Consider the entries below. Count the lines holding the string "agent" and state the number only.
───── The data ─────
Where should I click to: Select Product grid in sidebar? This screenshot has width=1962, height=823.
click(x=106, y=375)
─────
───── The data ─────
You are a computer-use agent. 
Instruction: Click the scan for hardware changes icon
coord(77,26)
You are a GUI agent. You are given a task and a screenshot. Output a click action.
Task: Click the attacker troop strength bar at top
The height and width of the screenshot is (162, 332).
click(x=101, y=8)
─────
_Result for this exercise_. 2